Pero nadie iba a la pajarería de la señora Levono para adquirir nada de eso, ¡qué disparate! Ni siquiera íbamos para reírnos de su enorme cabezota, ni de su nariz en forma de barbilla, ni de su frente como una trompa de tapir; todo eso lo teníamos muy visto ya. La razón por la que la pajarería de la señora Levono era nuestro sitio más preferido del mundo era por el dulce fárrago que se respiraba con la parte de atrás del cerebelo y que nos despejaba los meselos dispersándonos en la atmósfera de escafandra con aroma a quife y aguamelón. Algo raro de explicar. Los lunes fuera de quicio, domingos bífidos; el genuino patrimonio genital de San Lundo.

Sin embargo, aquella noche no fue para nada lo que yo esperaba. Libis me zancadilleó los tobillos con sus tentáculos de anguila y me desvanecí más de lo debido. Me calcé un charco y una gotera por sombrero. Pisé una mierda, crucé en rojo, me salté la acera; todo esto sin querer. Y justo cuando me paré para intentar entenderlo, se me subió la cucurbitácea a la cabeza y me mordí una uña ese poquito más de más que supura rojo caldo y escuece y duele como una crinolina con rubeola. Todo un fiasco, un desastre, el culmen del fracaso impertérrito.

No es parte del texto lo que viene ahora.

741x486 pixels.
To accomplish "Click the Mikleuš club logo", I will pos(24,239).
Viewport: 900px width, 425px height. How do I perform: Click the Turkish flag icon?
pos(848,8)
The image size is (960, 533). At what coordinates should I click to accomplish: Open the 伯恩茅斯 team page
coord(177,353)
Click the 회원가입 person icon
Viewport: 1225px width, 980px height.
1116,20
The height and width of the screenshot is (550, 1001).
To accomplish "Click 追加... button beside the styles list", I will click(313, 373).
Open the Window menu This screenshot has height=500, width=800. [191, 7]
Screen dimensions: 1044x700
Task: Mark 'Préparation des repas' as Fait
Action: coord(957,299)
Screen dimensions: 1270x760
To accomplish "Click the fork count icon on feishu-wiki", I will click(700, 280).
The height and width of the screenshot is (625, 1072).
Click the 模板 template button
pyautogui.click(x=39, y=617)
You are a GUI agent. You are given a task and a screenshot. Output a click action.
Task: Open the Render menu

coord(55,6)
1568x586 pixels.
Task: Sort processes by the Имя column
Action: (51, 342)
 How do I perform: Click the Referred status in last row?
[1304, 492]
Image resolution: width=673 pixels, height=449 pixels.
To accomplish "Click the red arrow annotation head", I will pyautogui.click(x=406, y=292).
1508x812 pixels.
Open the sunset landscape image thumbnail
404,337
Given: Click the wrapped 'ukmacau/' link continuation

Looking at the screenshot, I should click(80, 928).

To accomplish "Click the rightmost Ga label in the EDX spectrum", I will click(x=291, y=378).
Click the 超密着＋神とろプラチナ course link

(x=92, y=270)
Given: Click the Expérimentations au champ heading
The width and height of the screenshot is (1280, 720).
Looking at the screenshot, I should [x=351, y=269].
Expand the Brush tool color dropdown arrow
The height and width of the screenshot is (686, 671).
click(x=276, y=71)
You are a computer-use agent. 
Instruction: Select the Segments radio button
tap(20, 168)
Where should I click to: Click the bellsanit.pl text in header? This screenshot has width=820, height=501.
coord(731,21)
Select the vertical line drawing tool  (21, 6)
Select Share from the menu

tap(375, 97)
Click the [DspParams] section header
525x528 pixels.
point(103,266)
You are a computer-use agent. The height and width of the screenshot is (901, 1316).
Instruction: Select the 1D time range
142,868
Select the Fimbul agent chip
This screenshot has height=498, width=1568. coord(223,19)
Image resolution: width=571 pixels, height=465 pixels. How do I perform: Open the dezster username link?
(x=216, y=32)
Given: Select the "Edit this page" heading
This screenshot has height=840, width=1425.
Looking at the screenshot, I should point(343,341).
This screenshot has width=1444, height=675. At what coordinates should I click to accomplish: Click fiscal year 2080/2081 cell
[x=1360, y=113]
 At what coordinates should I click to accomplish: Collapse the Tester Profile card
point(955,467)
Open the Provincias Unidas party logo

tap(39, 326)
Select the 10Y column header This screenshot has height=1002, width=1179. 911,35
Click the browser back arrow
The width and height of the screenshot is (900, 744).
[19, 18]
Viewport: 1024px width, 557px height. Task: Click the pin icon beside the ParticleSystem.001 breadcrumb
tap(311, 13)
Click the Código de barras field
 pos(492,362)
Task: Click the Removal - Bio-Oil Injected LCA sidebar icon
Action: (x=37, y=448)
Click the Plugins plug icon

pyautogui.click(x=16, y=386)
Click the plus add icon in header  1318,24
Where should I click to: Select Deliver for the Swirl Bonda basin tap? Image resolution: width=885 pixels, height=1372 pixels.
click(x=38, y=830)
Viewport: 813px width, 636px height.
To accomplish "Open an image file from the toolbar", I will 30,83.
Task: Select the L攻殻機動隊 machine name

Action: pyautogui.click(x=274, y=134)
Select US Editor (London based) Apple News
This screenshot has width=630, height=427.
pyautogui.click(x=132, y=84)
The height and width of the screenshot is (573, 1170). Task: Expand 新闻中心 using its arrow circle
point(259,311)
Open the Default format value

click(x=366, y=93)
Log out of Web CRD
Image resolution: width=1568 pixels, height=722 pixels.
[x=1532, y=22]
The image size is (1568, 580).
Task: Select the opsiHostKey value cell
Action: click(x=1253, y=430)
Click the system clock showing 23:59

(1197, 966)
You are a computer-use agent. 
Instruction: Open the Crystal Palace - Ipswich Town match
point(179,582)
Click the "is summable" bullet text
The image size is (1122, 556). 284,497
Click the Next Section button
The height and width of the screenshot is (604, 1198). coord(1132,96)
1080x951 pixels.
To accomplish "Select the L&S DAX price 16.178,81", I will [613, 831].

Sin más remedio, volví a mi pieza con un tercio de pólice descuajeringado. Así, en zigzag, tropezando por la rúa. Al fin y al cabo, San Lundo no es lugar para quien va escuchando el eco de sus propios pasos mientras mira el pavimento, ni para los que coleccionan panoplias de decoro entre las amígdalas.


Me perdí en la geografía, tras la ventana, con un pie desnudo por fuera de las sábanas y veinte mil leguas de todo alrededor. Después de todo, ¿qué es un sueño, sino un pequeño hombre absurdo que enciende y apaga un farol?